Joël Pagier, Revue & Corrigée

 

Le trompettiste Nicolas Souchal est de ces musiciens dont chaque nouvelle parution semble vouloir effacer la précédente tant il s'y montre toujours plus passionnant. Ainsi, depuis le Quintet Cuir ou l'Anti Rubber Brain Factory, de "Solution 5" en "Saillances" ou "Métamorphée", on l'a vu s'affranchir peu à peu de toutes les contraintes jusqu'à ne plus se concentrer que sur le son en tant que matière. Exit la complexité des structures, la technique ou même le style, seuls comptent désormais la situation et le placement dans l'air de cette vibration qui le relie directement à l'autre dans l'élaboration immédiate d'une forme unique. Une telle démarche ne peut suffire à définir le personnage puisqu'elle concerne justement tant d'improvisateurs, mais il est bon de penser que Nicolas évolue dans ces eaux précieuses où les artistes ne s'expriment que du plus profond de leur identité.
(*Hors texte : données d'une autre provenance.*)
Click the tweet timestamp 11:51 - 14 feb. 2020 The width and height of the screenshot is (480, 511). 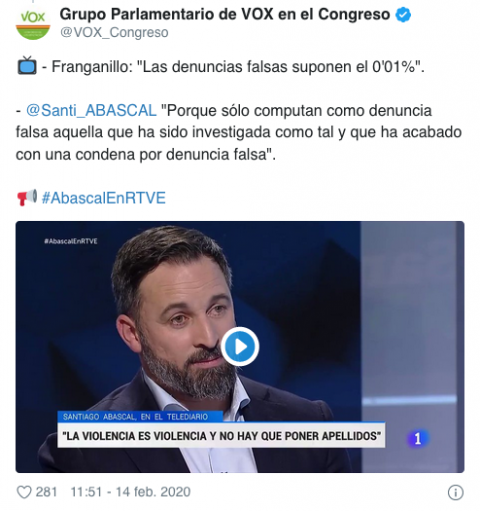click(130, 492)
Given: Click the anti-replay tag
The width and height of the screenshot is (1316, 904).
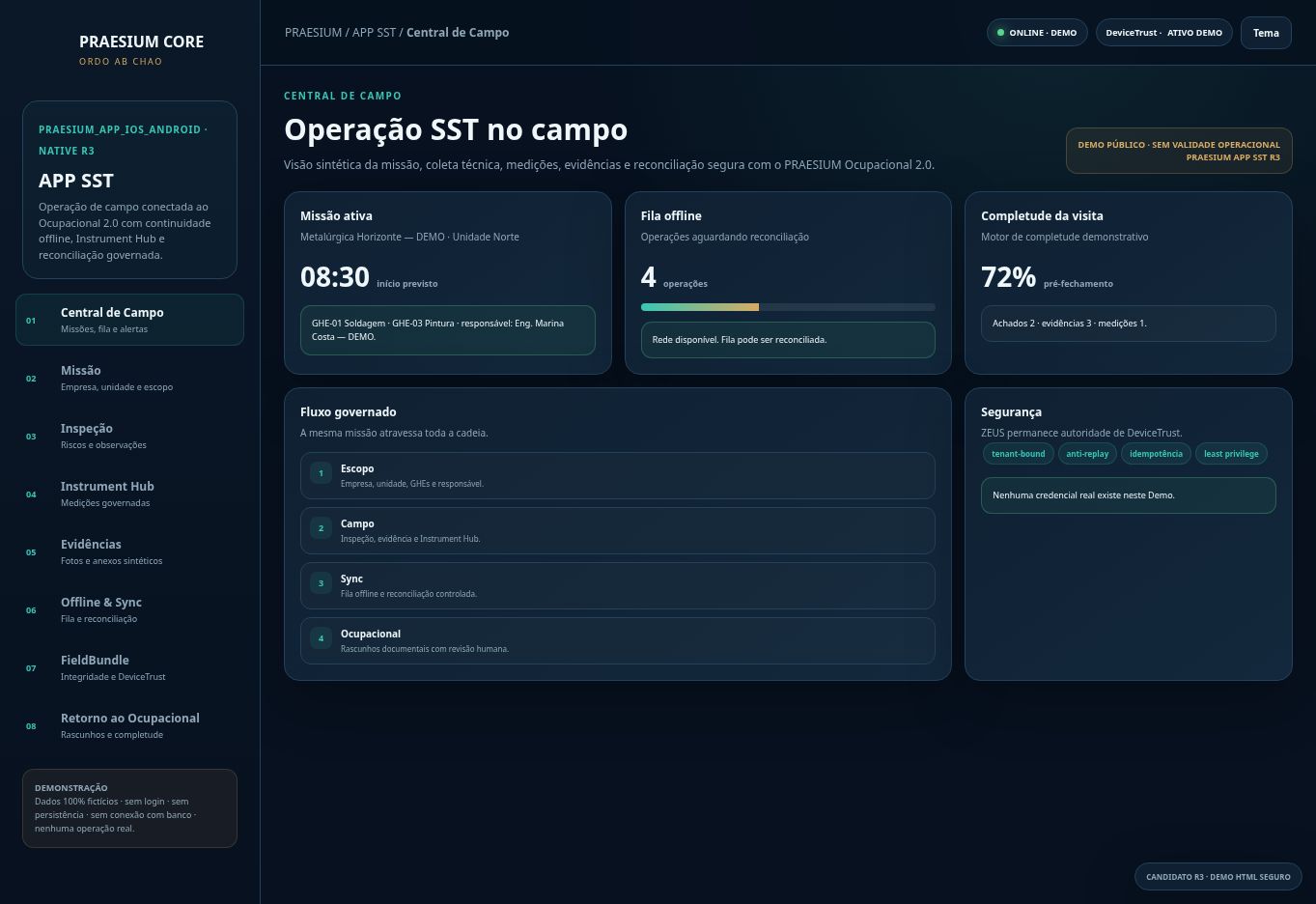Looking at the screenshot, I should [1087, 454].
Dans ce "Neigen" paru sur l'excellent Ayler Records, le trompettiste est entouré de Michael Nick, violoniste déjà rencontré au sein d'un trio complété par Simon Henocq, de son confrère Jean-Luc Cappozzo, croisé dans le Pavillon Rouge de Jean-Marc Foussat, et du saxophoniste Daunik Lazro au ténor et au baryton, trois instrumentistes aussi coutumiers l'un de l'autre que le souffle l'est du cuivre. Il s'agit donc d'un ensemble sans basse ni percussion, ni instrument harmonique, de quatre voix distinctes et pourtant alliées comme autant de lignes de fuite ouvrant les perspectives d'un même tableau, comme cette voie ferrée tendant vers l'inconnu sur la photo choisie par Stéphane Berland pour illustrer la pochette.
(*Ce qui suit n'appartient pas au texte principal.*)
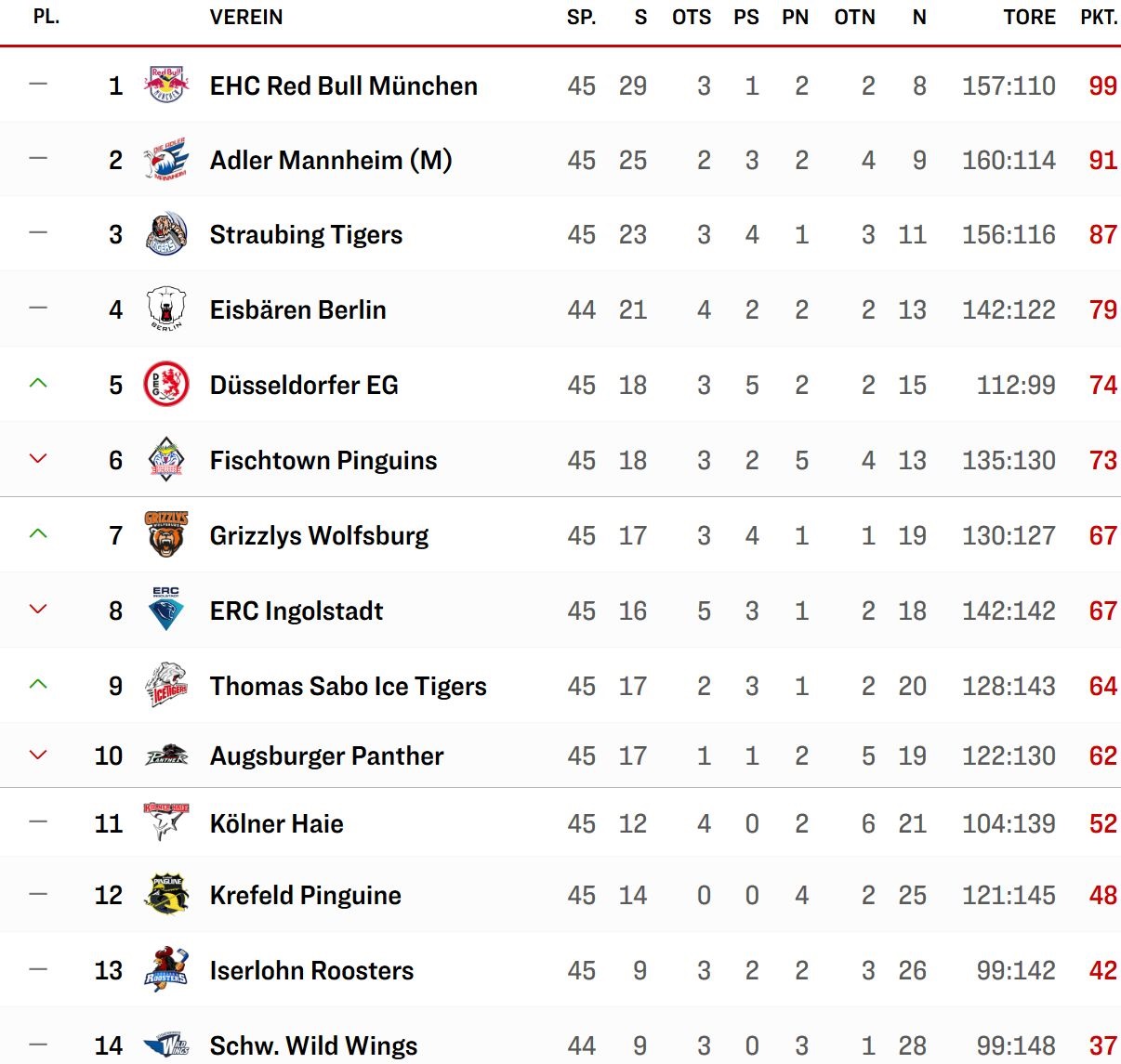
Task: Open the Düsseldorfer EG red circle logo
Action: pyautogui.click(x=167, y=385)
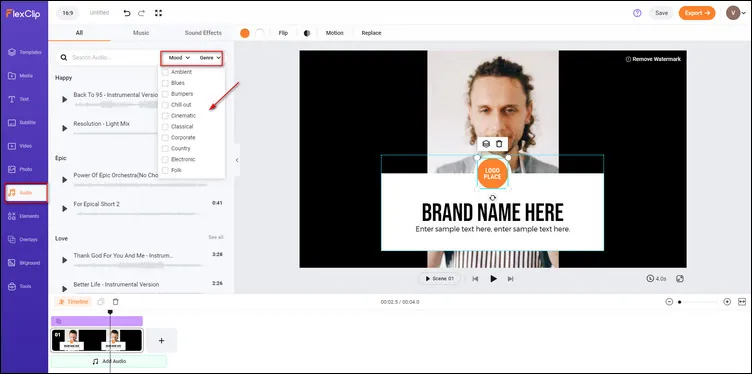
Task: Click the undo arrow icon
Action: pyautogui.click(x=127, y=13)
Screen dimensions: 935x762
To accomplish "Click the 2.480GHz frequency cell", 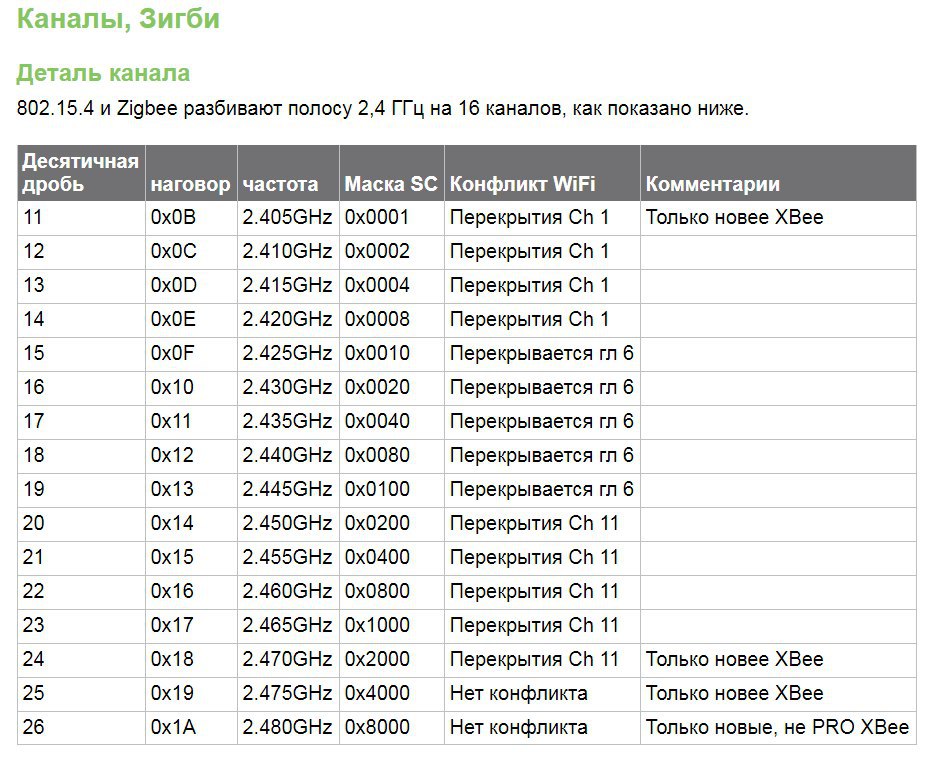I will pos(287,727).
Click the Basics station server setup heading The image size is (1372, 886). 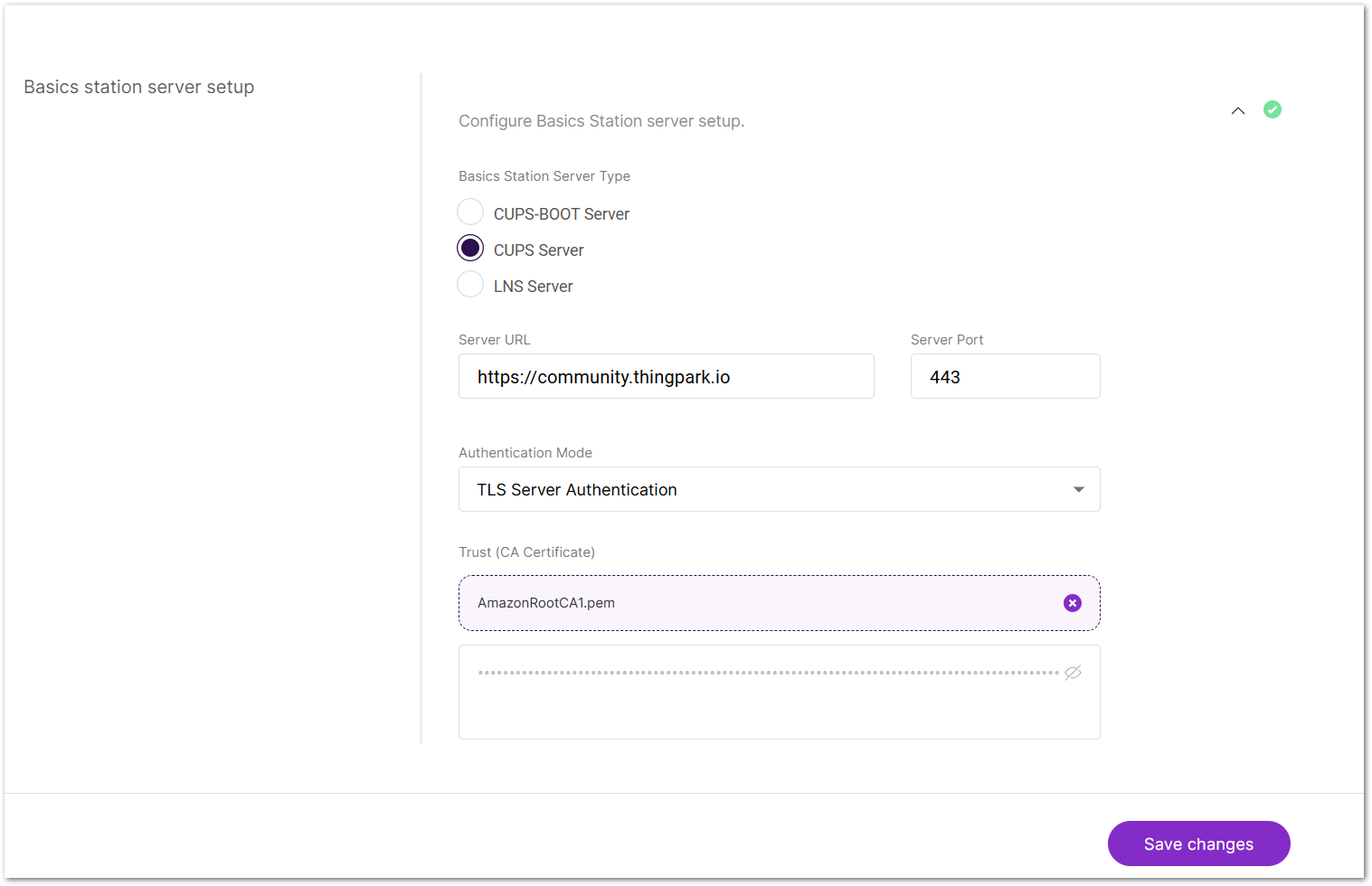(138, 86)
Tendre vers, en allemand, se prononce Neigen ! Et les neuf improvisations constituant l'album expriment bien cette tension vers l'autre et l'univers, qu'il s'agisse de l'auditeur ou du partenaire, de l'espace alentours ou du Monde infini. Sans nous livrer pour autant les clés d'un parti-pris déjà énoncé dans les liner notes, les quatre musiciens prennent un véritable plaisir à en vérifier la moindre proposition au cours d'expérimentations variant selon l'angle par lequel ils souhaitent l'aborder. Et c'est une quête attentive sur des chemins séparés, dans "Neigen", d'ailleurs, qui ouvre l'enregistrement, une trompette baladeuse, un sax méditatif et les nappes sourdes d'un violon accordé une octave plus bas que de coutume. Ce sont les hoquets d'un baryton qui zigzague entre les pizz et les traits d'un archet qu'on jurerait aux prises avec un violoncelle, et qui tombera bientôt sur le sol. Le cuivre volatil de Jean-Luc tourbillonne dans l'air, son ombre s'échappant du pavillon de Nicolas, avant de trébucher sur des cordes tendues… Et le ténor qui rôde autour de ce "Point d'Assemblage" impose son mystère. Comme libérées ensemble, les voix s'épanchent dans l'animalité de leurs plaintes, grondent, susurrent et s'amalgament dans un balbutiement d'avant la parole. Puis, dépassé le marécage de "Narcisse watered", surgissent les grincements expressionnistes d'"Apnée d'Aphné", obstinément raclés sur le violon de Michael Nick tandis que se poursuivent les friselis de métal et que maugrée, s'emporte et s'enthousiasme néanmoins le saxophone.

On ne devrait pas décrire une telle musique ! Pourtant la tentation est forte d'approcher ce langage qui se passe si aisément des mots pour exprimer le Monde tel qu'il apparaît à l'instant même du jeu, quand la lucidité l'emporte sur la vérité. C'est peut-être cela, en fait, tendre vers l'autre : s'ouvrir à l'instant et se mettre à nu avec toute la sincérité de l'éblouissement.